Für die Berechnung des Restholzquerschnittes zur statischen Dimensionierung nach einer erforderlichen Zeitdauer wird in ÖNORM EN 1995-1-2 zwischen der eindimensionalen und der ideellen Abbrandrate unterschieden. Die eindimensionale Abbrandrate β0 liegt bei Voll- und Brettschicht­holz aus Nadelholz bei 0,65 mm/min. Dies bedeutet, dass ca. 2 cm Holz in 30 Minuten Brandbeanspruchung abbrennen.

Bei einem mehrseitigen Abbrand, beispielsweise bei Stützen, wird aufgrund der Eckausrundung die sogenannte ideelle Abbrandrate βn verwendet, welche höhere Werte aufweist. Damit ergibt sich für die Berechnung wieder ein rechteckiger Restholzquerschnitt. Für Brettschichtholz liegt βn bei 0,7 mm/min und für Vollholz bei 0,8 mm/min.

Für Brettsperrholzelemente, welche mit PUR verklebt sind, ergeben sich, entsprechend umfangreicher internationaler Untersuchungen, erhöhte Abbrandraten der inneren Brettlagen. Aufgrund des Abfalls der Kohleschicht der ersten Lage und der höheren Temperaturen sowie der geringeren Holzfeuchtigkeit an der nächsten Lage, erhöht sich bis zur Ausbildung einer Kohleschicht von 25 mm deren Abbrandrate. Bei Decken- und Dachelementen ist mit einer Verdoppelung zu rechnen.

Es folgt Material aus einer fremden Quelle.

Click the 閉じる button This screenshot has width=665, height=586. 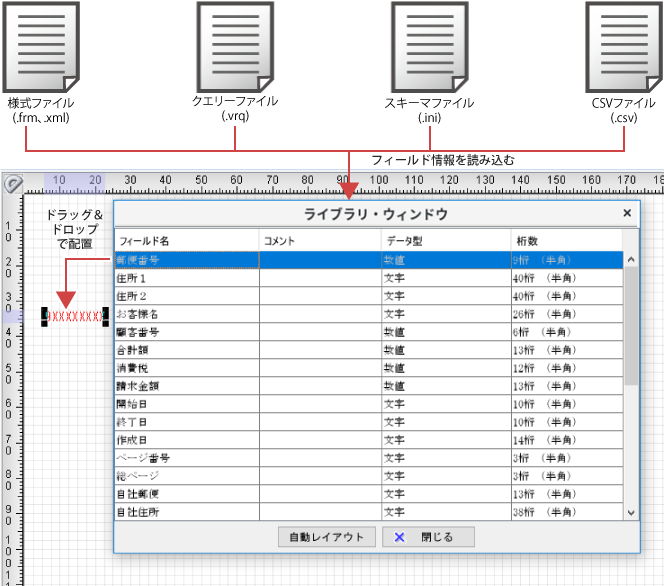(428, 537)

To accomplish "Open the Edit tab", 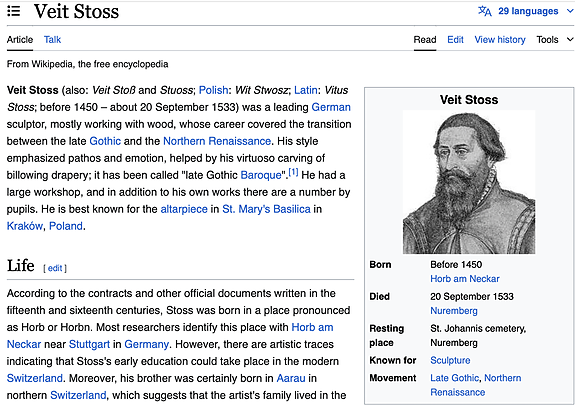I will click(x=455, y=39).
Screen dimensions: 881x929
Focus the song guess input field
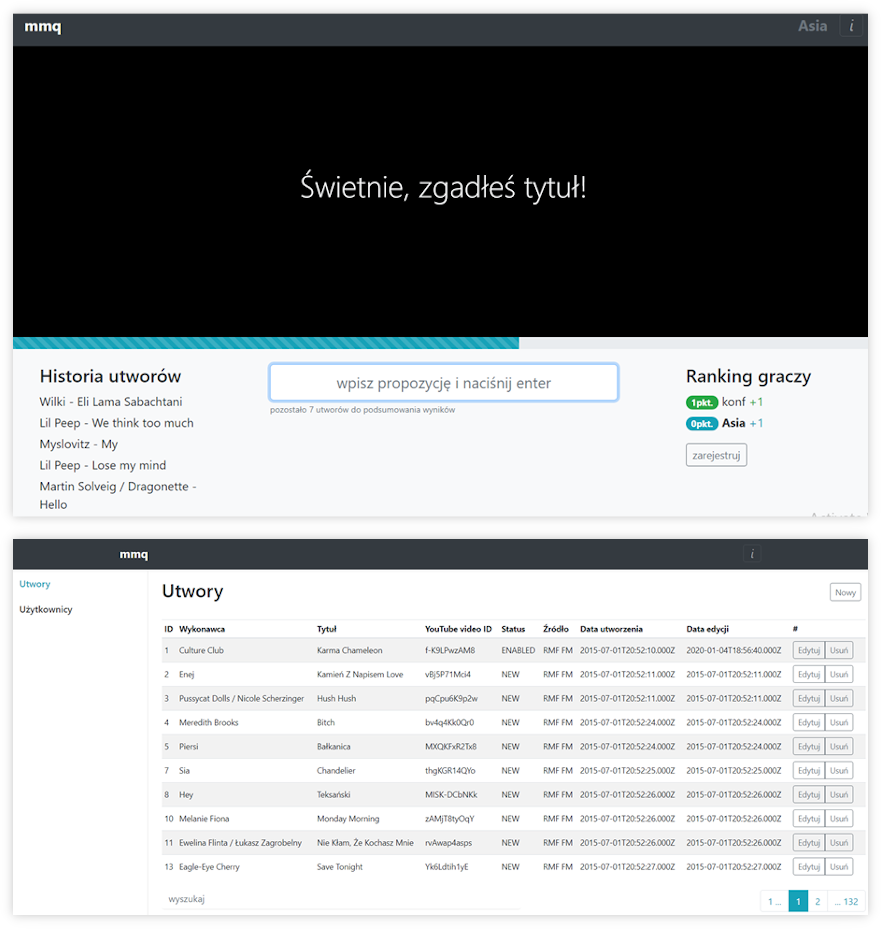[443, 383]
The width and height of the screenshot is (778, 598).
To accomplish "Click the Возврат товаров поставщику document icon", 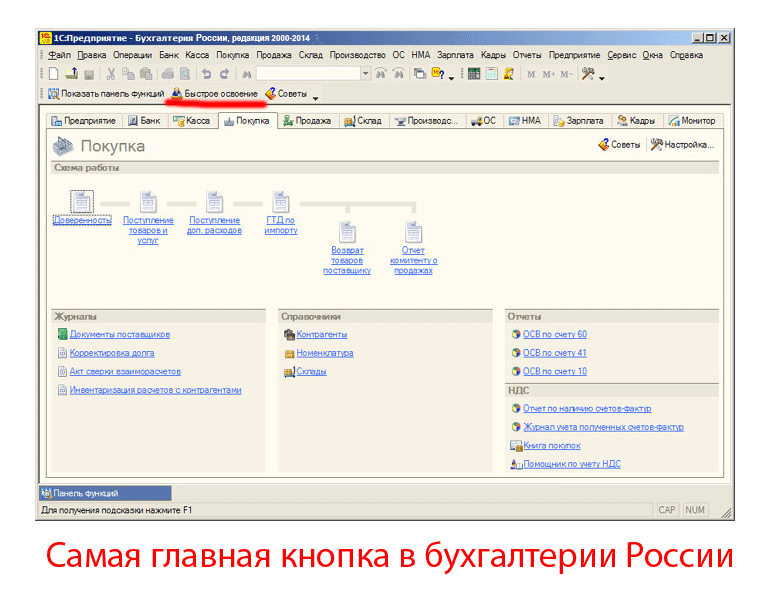I will pos(347,232).
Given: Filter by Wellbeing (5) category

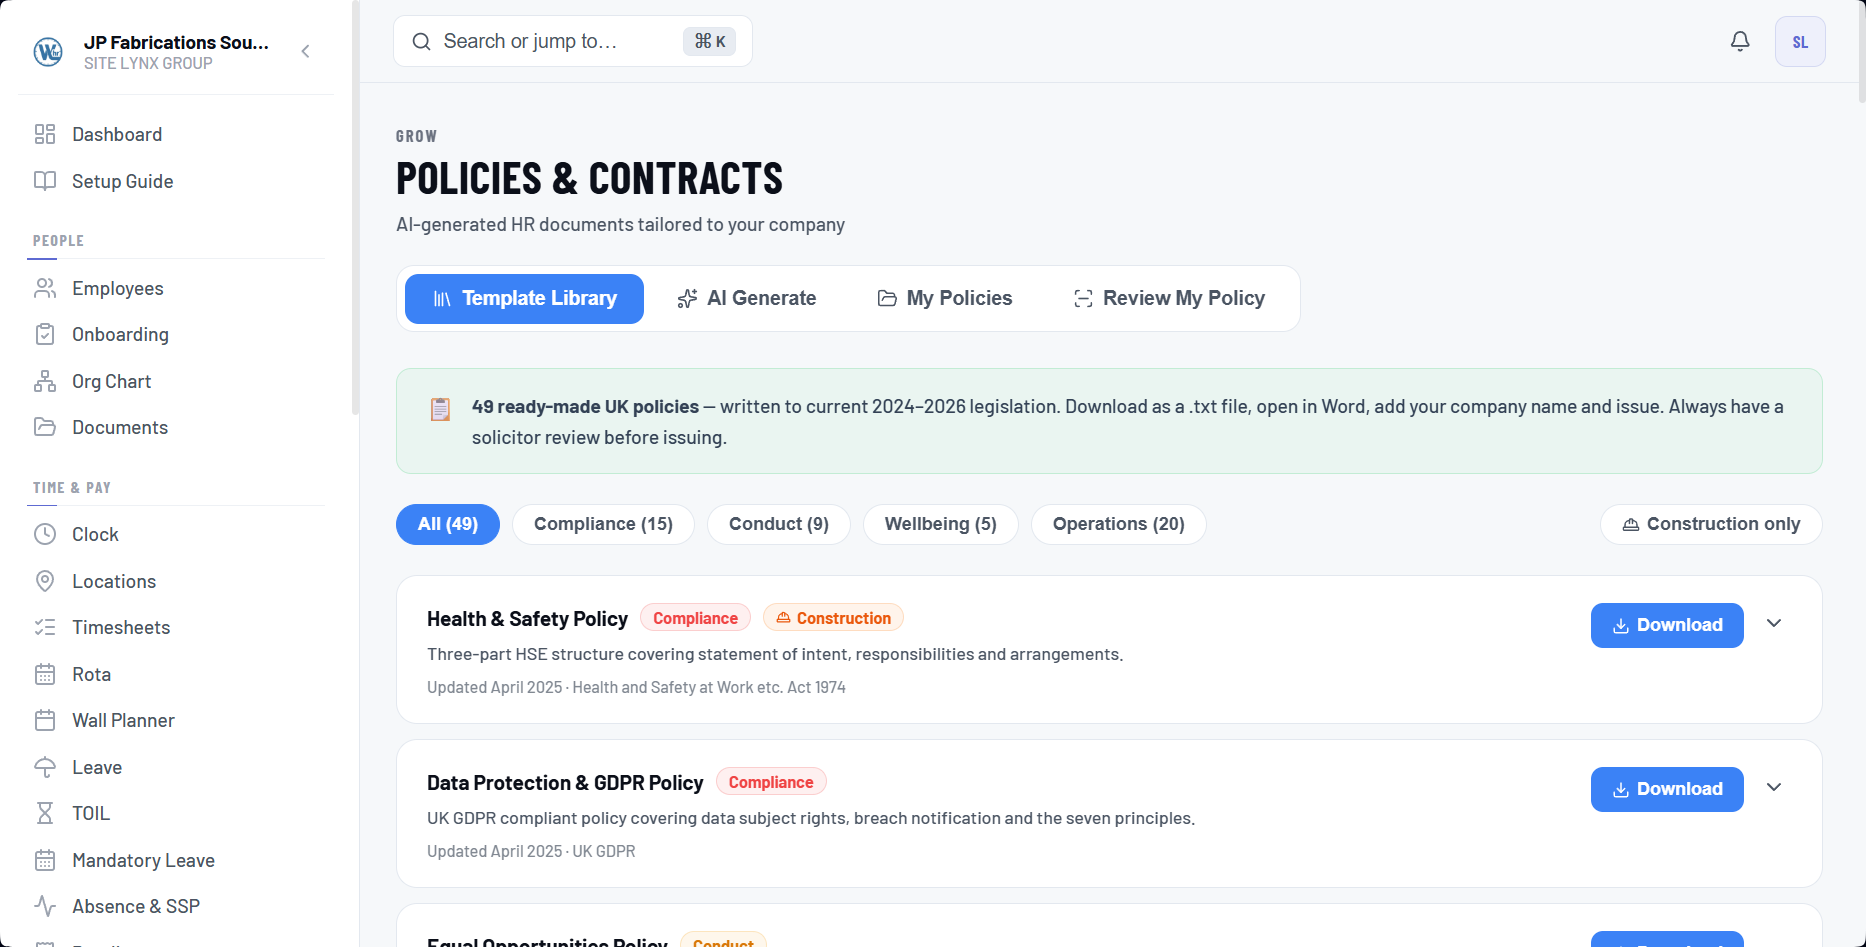Looking at the screenshot, I should pos(940,524).
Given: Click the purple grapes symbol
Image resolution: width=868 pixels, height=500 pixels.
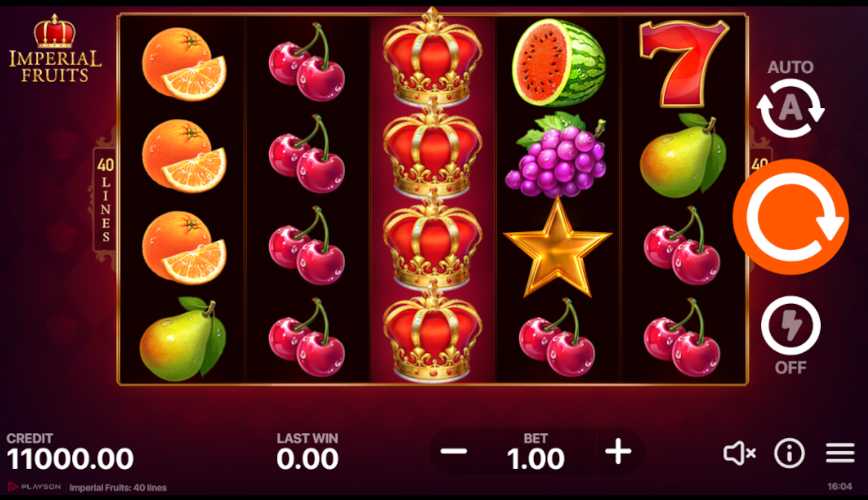Looking at the screenshot, I should [x=557, y=155].
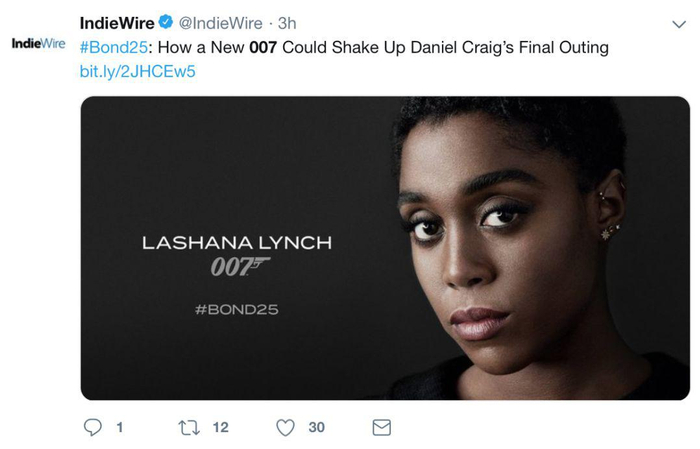This screenshot has width=700, height=449.
Task: Click the like count of 30
Action: tap(316, 427)
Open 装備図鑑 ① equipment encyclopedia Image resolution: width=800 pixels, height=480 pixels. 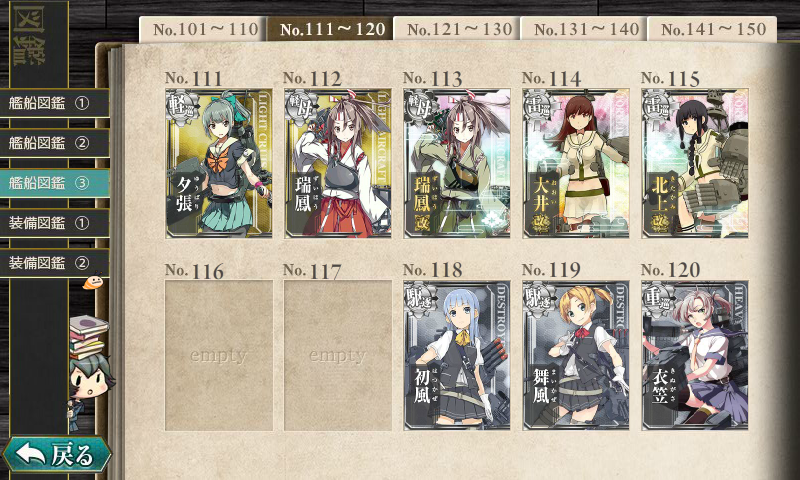(x=54, y=223)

Werden Holzkonstruktionen mit Gipskartonplatten bekleidet, so sind der Beginn des Abbrandes hinter der Bekleidung gemäß ÖNORM EN 1995-1-2 und die Versagenszeit gemäß ÖNORM B 1995-1-2 zu berechnen.

 

Brandverlauf

Ein Brand kann in zwei Phasen eingeteilt werden, wobei die Entstehungsbrandphase durch einen langsamen und geringen Temperaturanstieg gekennzeichnet ist. Die Phase kann in Zünd- und Schwelbrandphase unterteilt werden. In der Entstehungsbrandphase ist das Baustoffverhalten (Brandverhalten) der eingesetzten Bekleidungen und Beläge entscheidend. Zum Zeitpunkt des sogenannten Flashover kommt es zu einem sprunghaften Temperaturanstieg. Sämtliche brennbaren Stoffe und Gase im Brandraum entzünden sich schlagartig. In dieser Phase ist das Bauteilverhalten (Feuerwiderstand der Bauteile) entscheidend.

 

Brandverhalten von Baustoffen

Wesentliche Eigenschaften zur Beurteilung von Baustoffen hinsichtlich des Brandverhaltens stellen die Entzündbarkeit, die Brennbarkeit, die Flammenausbreitung, die Rauchentwicklung sowie die Abbrandgeschwindigkeit dar. Da diese Eigenschaften von unzähligen Faktoren abhängen, werden zur Vergleichbarkeit des Brandverhaltens der einzelnen Baustoffe standardisierte Prüfungen durchgeführt. Die Einteilung von Baustoffen mit Ausnahme von Bodenbelägen erfolgt nach ÖNORM EN 13501-1.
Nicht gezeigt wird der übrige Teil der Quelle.